== Task goal ==
Please copy the material that follows line for line, without changing anything.

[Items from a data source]
******
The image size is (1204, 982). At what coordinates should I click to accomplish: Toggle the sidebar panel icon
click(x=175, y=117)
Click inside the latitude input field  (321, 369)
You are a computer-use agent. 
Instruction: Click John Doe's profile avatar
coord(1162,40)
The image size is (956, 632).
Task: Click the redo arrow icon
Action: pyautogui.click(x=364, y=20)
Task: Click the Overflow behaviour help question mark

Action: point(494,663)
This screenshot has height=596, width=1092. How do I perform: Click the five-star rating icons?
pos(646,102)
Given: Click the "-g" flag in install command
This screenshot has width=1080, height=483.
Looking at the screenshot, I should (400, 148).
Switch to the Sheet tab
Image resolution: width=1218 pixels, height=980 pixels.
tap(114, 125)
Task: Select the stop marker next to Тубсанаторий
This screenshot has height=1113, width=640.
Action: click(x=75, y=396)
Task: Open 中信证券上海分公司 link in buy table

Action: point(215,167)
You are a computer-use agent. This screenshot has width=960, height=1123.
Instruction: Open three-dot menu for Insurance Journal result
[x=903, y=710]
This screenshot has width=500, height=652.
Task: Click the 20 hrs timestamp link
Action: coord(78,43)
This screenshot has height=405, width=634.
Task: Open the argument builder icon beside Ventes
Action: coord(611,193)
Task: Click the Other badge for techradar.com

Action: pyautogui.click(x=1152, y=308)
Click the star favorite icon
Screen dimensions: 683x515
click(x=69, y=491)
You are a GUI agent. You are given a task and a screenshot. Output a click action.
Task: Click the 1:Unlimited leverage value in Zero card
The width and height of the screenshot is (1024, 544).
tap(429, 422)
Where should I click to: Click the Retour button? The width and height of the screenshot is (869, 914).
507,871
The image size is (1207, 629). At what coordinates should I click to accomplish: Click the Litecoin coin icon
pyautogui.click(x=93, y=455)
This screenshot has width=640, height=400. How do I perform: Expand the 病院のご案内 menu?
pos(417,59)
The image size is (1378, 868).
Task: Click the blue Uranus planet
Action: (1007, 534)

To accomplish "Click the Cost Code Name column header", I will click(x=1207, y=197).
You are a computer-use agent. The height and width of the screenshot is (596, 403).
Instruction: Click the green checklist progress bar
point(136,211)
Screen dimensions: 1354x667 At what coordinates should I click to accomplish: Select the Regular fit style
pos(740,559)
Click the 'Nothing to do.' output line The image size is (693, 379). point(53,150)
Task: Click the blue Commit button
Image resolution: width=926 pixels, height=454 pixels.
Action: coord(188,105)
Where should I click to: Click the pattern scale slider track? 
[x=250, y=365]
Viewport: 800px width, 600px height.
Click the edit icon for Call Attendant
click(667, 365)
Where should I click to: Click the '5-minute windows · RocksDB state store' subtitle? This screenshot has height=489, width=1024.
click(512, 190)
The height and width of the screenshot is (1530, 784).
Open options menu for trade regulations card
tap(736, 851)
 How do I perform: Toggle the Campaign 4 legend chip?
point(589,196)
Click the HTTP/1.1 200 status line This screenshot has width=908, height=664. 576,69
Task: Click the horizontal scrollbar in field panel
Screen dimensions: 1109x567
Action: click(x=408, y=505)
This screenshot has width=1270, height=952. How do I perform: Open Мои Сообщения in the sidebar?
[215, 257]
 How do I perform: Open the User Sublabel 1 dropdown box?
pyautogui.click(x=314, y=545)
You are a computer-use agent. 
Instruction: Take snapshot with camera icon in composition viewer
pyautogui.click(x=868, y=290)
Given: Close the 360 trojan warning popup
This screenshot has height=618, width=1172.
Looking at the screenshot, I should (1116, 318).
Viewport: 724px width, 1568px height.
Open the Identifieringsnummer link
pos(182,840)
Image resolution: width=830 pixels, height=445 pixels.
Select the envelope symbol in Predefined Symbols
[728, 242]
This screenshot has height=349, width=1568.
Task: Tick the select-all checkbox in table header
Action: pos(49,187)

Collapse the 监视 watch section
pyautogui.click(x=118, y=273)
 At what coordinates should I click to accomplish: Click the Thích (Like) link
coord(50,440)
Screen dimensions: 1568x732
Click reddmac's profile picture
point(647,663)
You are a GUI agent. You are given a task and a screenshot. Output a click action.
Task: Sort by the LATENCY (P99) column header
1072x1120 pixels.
******
== Reply ==
The image size is (1204, 982). At what coordinates should I click to accomplish: Toggle the sidebar panel icon
click(x=175, y=117)
Click inside the latitude input field  (321, 369)
You are a computer-use agent. 
Instruction: Click John Doe's profile avatar
coord(1162,40)
The image size is (956, 632).
Task: Click the redo arrow icon
Action: pyautogui.click(x=364, y=20)
Task: Click the Overflow behaviour help question mark

Action: point(494,663)
This screenshot has height=596, width=1092. How do I perform: Click the five-star rating icons?
pos(646,102)
Given: Click the "-g" flag in install command
This screenshot has width=1080, height=483.
Looking at the screenshot, I should (400, 148).
Switch to the Sheet tab
Image resolution: width=1218 pixels, height=980 pixels.
tap(114, 125)
Task: Select the stop marker next to Тубсанаторий
This screenshot has height=1113, width=640.
Action: click(x=75, y=396)
Task: Open 中信证券上海分公司 link in buy table

Action: point(215,167)
You are a computer-use agent. This screenshot has width=960, height=1123.
Instruction: Open three-dot menu for Insurance Journal result
[x=903, y=710]
This screenshot has width=500, height=652.
Task: Click the 20 hrs timestamp link
Action: coord(78,43)
This screenshot has height=405, width=634.
Task: Open the argument builder icon beside Ventes
Action: coord(611,193)
Task: Click the Other badge for techradar.com

Action: pyautogui.click(x=1152, y=308)
Click the star favorite icon
Screen dimensions: 683x515
click(x=69, y=491)
You are a GUI agent. You are given a task and a screenshot. Output a click action.
Task: Click the 1:Unlimited leverage value in Zero card
The width and height of the screenshot is (1024, 544).
tap(429, 422)
Where should I click to: Click the Retour button? The width and height of the screenshot is (869, 914).
507,871
The image size is (1207, 629). At what coordinates should I click to accomplish: Click the Litecoin coin icon
pyautogui.click(x=93, y=455)
This screenshot has width=640, height=400. How do I perform: Expand the 病院のご案内 menu?
pos(417,59)
The image size is (1378, 868).
Task: Click the blue Uranus planet
Action: (1007, 534)

To accomplish "Click the Cost Code Name column header", I will click(x=1207, y=197).
You are a computer-use agent. The height and width of the screenshot is (596, 403).
Instruction: Click the green checklist progress bar
point(136,211)
Screen dimensions: 1354x667 At what coordinates should I click to accomplish: Select the Regular fit style
pos(740,559)
Click the 'Nothing to do.' output line The image size is (693, 379). point(53,150)
Task: Click the blue Commit button
Image resolution: width=926 pixels, height=454 pixels.
Action: coord(188,105)
Where should I click to: Click the pattern scale slider track? 
[x=250, y=365]
Viewport: 800px width, 600px height.
Click the edit icon for Call Attendant
click(667, 365)
Where should I click to: Click the '5-minute windows · RocksDB state store' subtitle? This screenshot has height=489, width=1024.
click(512, 190)
The height and width of the screenshot is (1530, 784).
Open options menu for trade regulations card
tap(736, 851)
 How do I perform: Toggle the Campaign 4 legend chip?
point(589,196)
Click the HTTP/1.1 200 status line This screenshot has width=908, height=664. 576,69
Task: Click the horizontal scrollbar in field panel
Screen dimensions: 1109x567
Action: click(x=408, y=505)
This screenshot has width=1270, height=952. How do I perform: Open Мои Сообщения in the sidebar?
[215, 257]
 How do I perform: Open the User Sublabel 1 dropdown box?
pyautogui.click(x=314, y=545)
You are a computer-use agent. 
Instruction: Take snapshot with camera icon in composition viewer
pyautogui.click(x=868, y=290)
Given: Close the 360 trojan warning popup
This screenshot has height=618, width=1172.
Looking at the screenshot, I should (1116, 318).
Viewport: 724px width, 1568px height.
Open the Identifieringsnummer link
pos(182,840)
Image resolution: width=830 pixels, height=445 pixels.
Select the envelope symbol in Predefined Symbols
[728, 242]
This screenshot has height=349, width=1568.
Task: Tick the select-all checkbox in table header
Action: pos(49,187)

Collapse the 监视 watch section
pyautogui.click(x=118, y=273)
 At what coordinates should I click to accomplish: Click the Thích (Like) link
coord(50,440)
Screen dimensions: 1568x732
Click reddmac's profile picture
point(647,663)
You are a GUI agent. You are given a task and a screenshot. Output a click action.
Task: Sort by the LATENCY (P99) column header
1072x1120 pixels.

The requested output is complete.